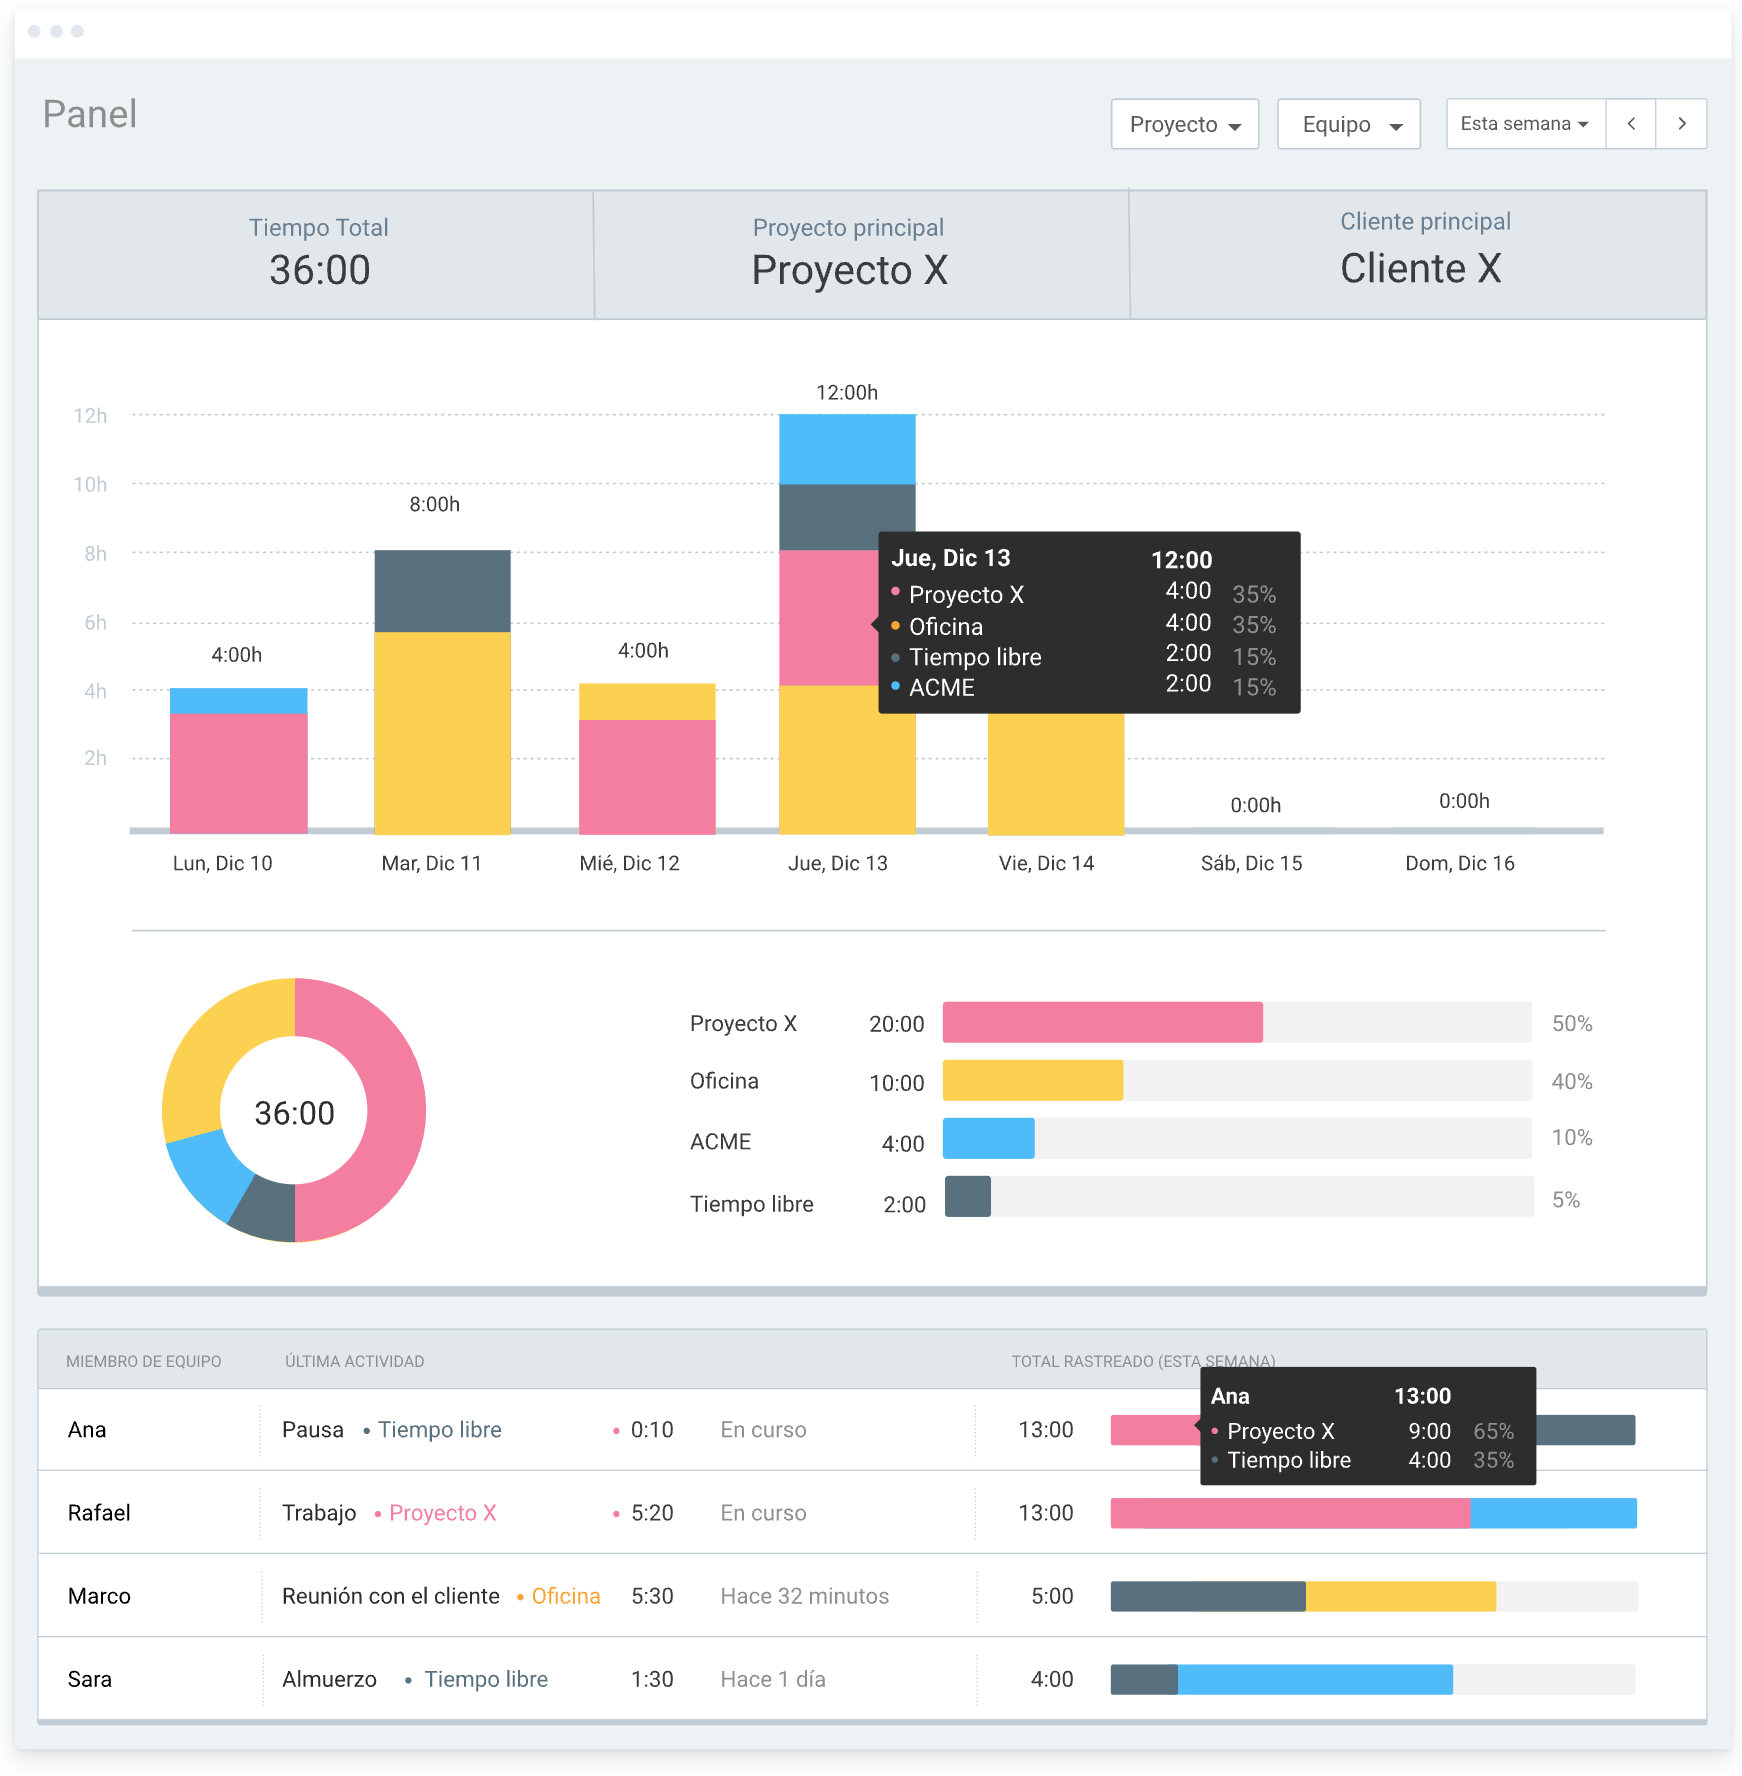Open the Oficina link in Marco's row
Screen dimensions: 1742x1776
(x=565, y=1596)

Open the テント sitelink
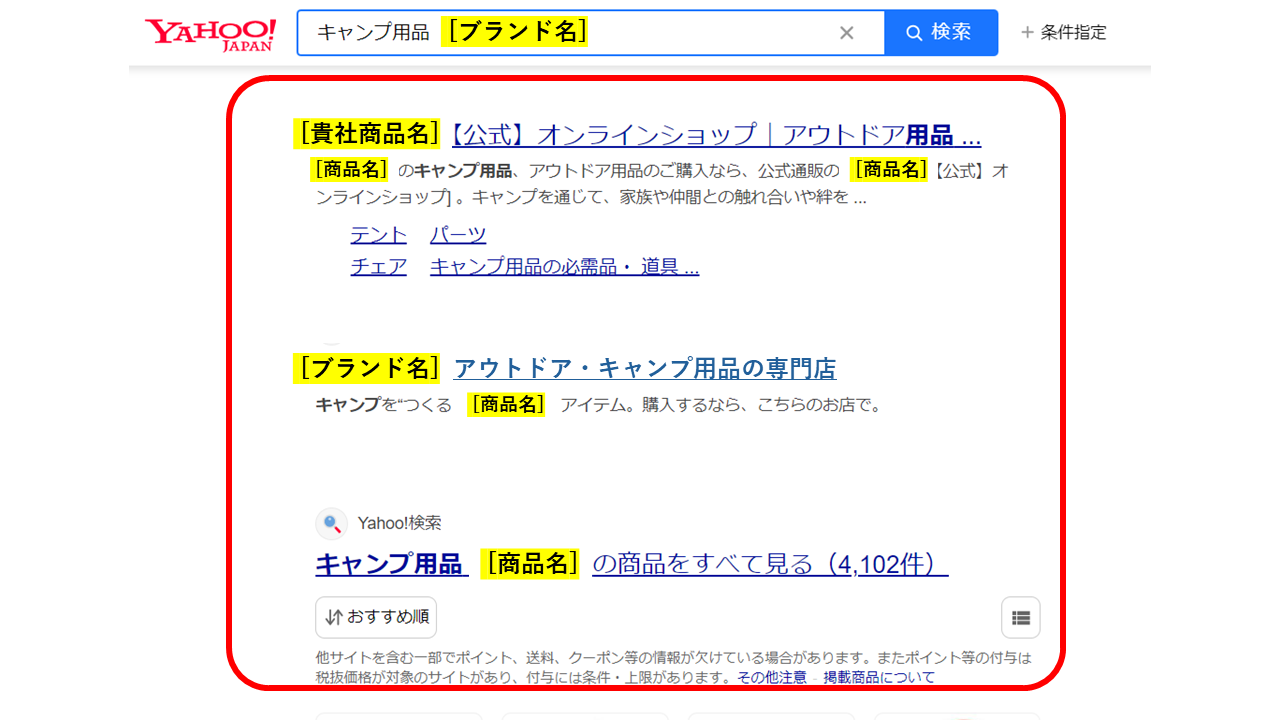coord(378,235)
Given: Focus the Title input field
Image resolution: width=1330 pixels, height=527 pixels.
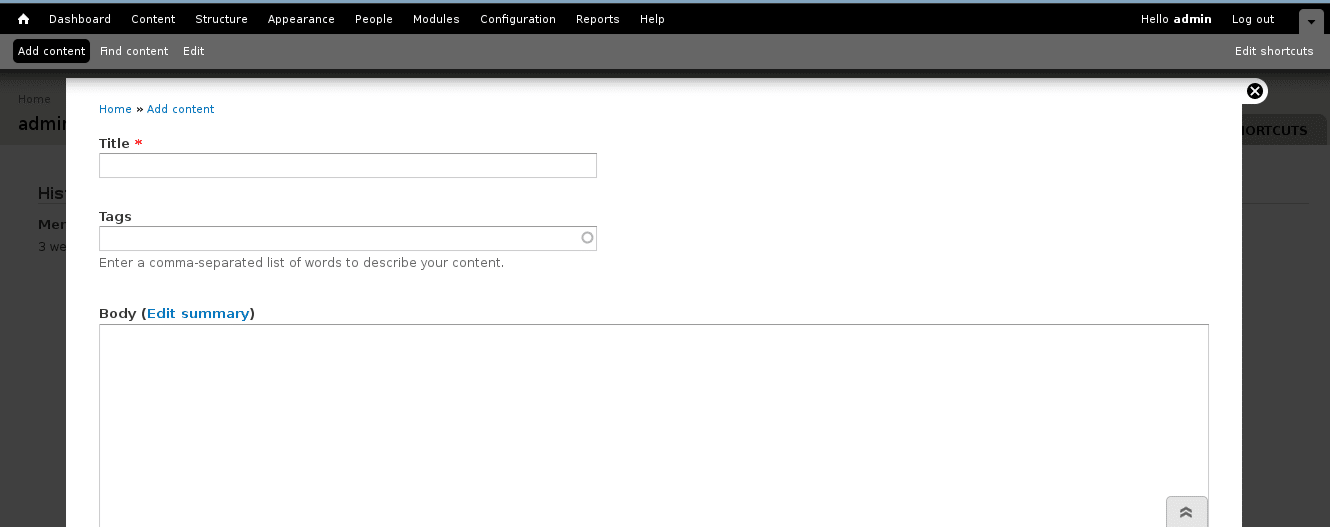Looking at the screenshot, I should (x=348, y=166).
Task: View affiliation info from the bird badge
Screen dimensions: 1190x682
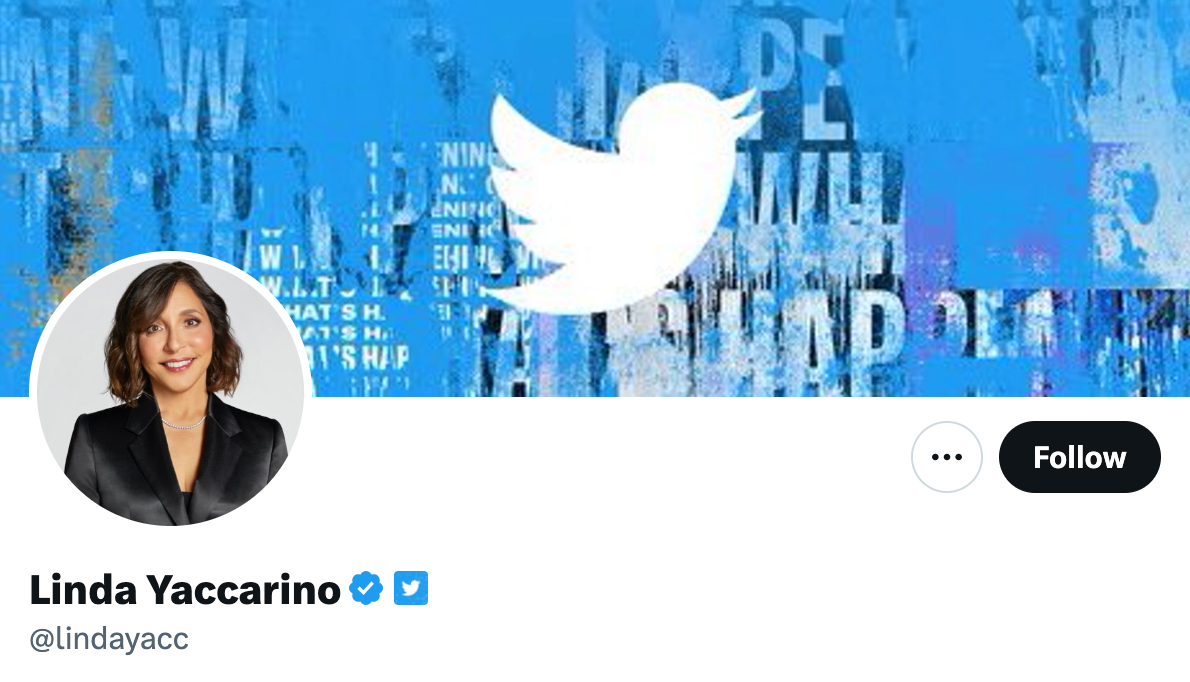Action: coord(411,588)
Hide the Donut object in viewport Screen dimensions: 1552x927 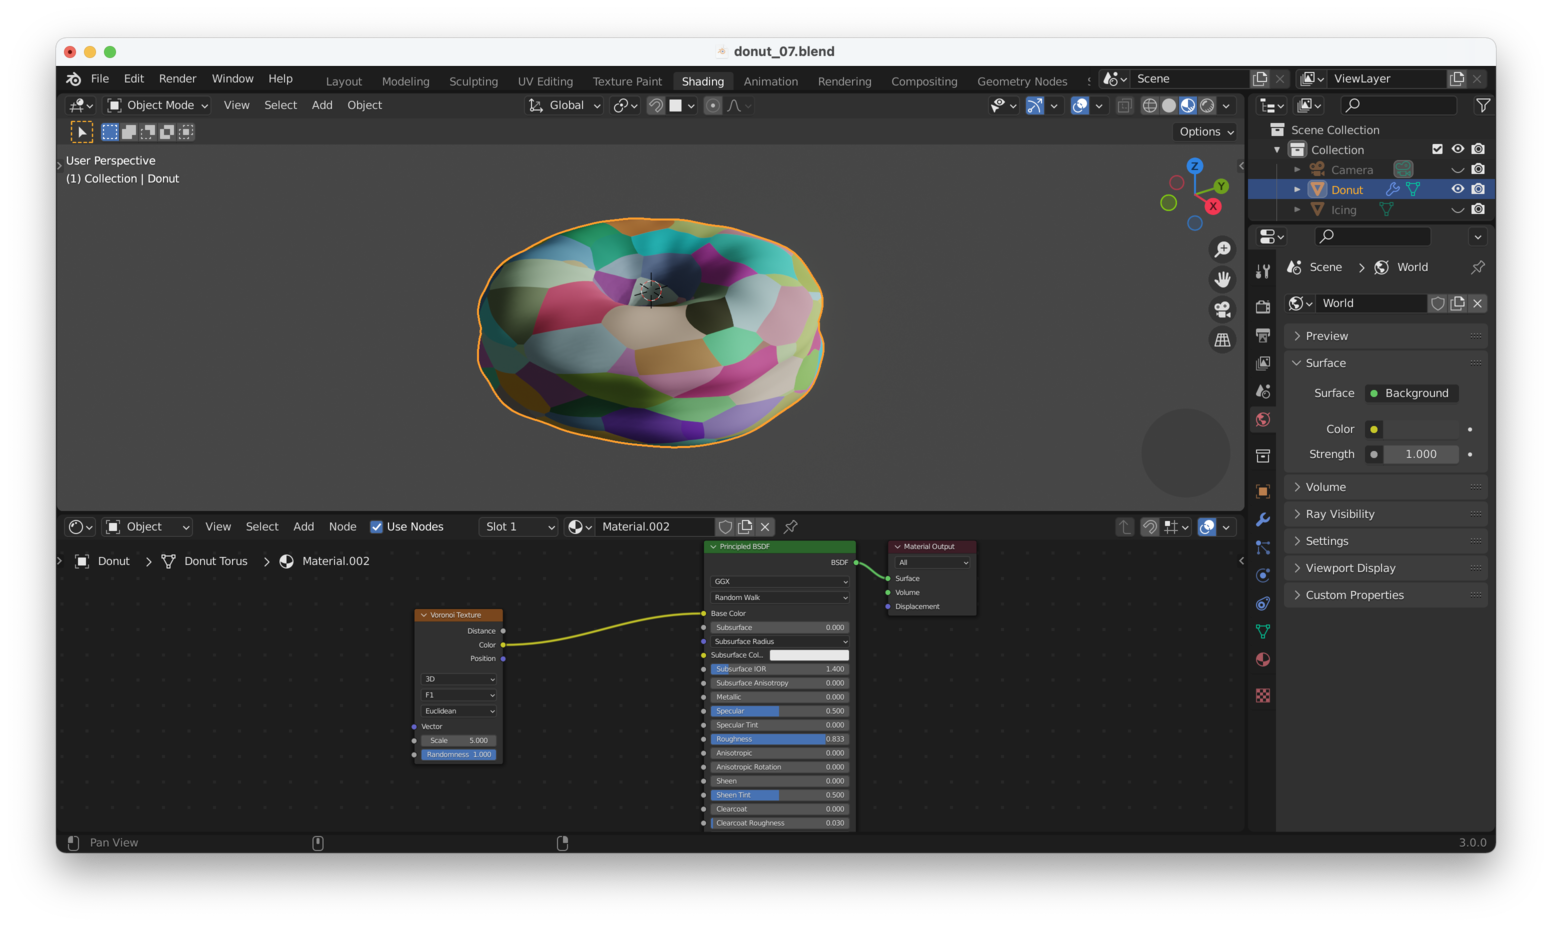tap(1457, 189)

○ ○ ○ ○ ○ ○ ○

Could you retype the lines starting at the one containing "Open the テント sitelink" and ending at the one containing "Action: coord(411,588)", without the pictures?

Open the テント sitelink
coord(378,235)
Given: Focus the Title input field
Image resolution: width=1330 pixels, height=527 pixels.
Looking at the screenshot, I should (x=348, y=166).
Task: View affiliation info from the bird badge
Screen dimensions: 1190x682
Action: coord(411,588)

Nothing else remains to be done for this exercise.